ESTRATTO
━━━━━━━━━━

Ma in Italia neppure il momento della riflessione è concesso perché davvero tutto viene usato per fare propaganda: anche i morti, anche una strage. “Libero” di Belpietro subito dopo le stragi titola: “Con l’Islam il buonismo non paga. Norvegia sotto attacco: un massacro”. Poi, saputo che di tutt’altro si tratta, è costretto per l’ennesima volta a fare marcia indietro e dice: “Abbiamo scritto che la responsabilità della tragedia nel Nord Europa ricadeva sui fanatici di Allah perché tutto lo faceva pensare, a partire dall’immediata rivendicazione di un gruppo jihadista. Solo nella notte le autorità norvegesi hanno fatto sapere che il sospettato numero uno è sì un fanatico, ma biondo e sedicente cristiano nemico dei musulmani. Dunque abbiamo offerto una lettura sbagliata, ma con qualche ragione”.

━━━━━━━━━━

DATI DI PARTENZA
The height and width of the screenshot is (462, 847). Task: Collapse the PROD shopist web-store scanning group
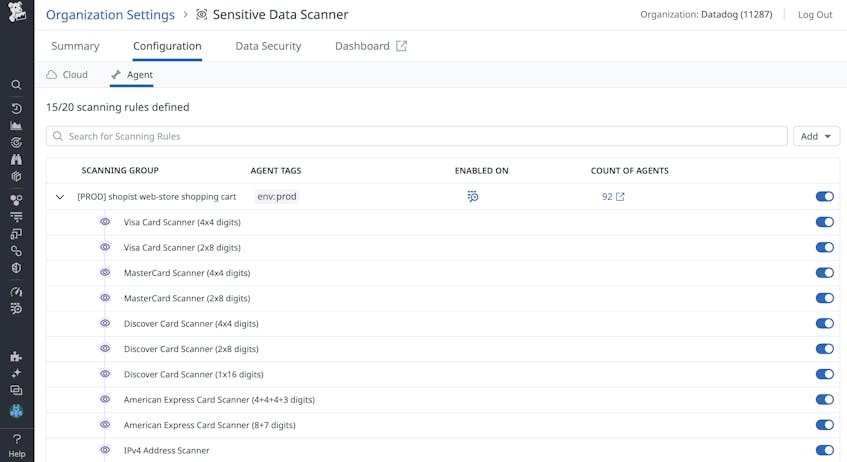pos(60,197)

━━━━━━━━━━

COSA SI CHIEDE
1. Per favore, elenca tutti i tratti con cui l'estratto sulla strage in Norvegia descrive il sospettato numero uno.
2. Prosegui l'estratto sulla strage in Norvegia, riprendendo subito dopo la sua ultima frase.

RISPOSTE IN ORDINE
1. fanatico; biondo; sedicente cristiano; nemico dei musulmani

2.
Intanto vorremmo capire perché gli assassini musulmani sono musulmani mentre gli assassini cristiani sono “sedicenti” cristiani, e anche come mai non si è tenuto in alcun conto che fin dall’inizio la polizia norvegese aveva parlato di una pista interna, ma le cose più interessanti sono le ragioni che qui riassumo: insomma, questi musulmani non fanno altro che delinquere e fare attentati e quindi è normale che se un attentato succede si pensi a loro; anzi, se il civile Occidente produce qualche scalmanato, le ragioni della sua fissazione va cercata proprio nell’atteggiamento che Belpietro vede comune negli islamici.
Il cugino di “Libero”, “il Giornale” di Feltri e Sallusti, dà ampio spazio in prima pagina quando l’attentato sembra islamico; il giorno dopo, quando è chiaro che di tutt’altro si tratta dà il primo titolo sull’argomento a pagina 12. I morti sono passati da 17 a 92? Si vede che non è molto importante. Mi chiedo se a Feltri sarebbero bastate le prime 12 pagine per parlare della strage se la firma fosse stata davvero islamica.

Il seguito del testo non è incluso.